Exercise prompt: Set out the records again, keeping every word as it is.

Records drawn from a dataset
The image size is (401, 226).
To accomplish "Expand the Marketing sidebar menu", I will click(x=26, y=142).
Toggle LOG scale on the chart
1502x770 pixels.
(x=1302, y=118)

Result:
The image size is (401, 226).
To accomplish "Expand the Marketing sidebar menu", I will click(x=26, y=142).
Toggle LOG scale on the chart
1502x770 pixels.
(x=1302, y=118)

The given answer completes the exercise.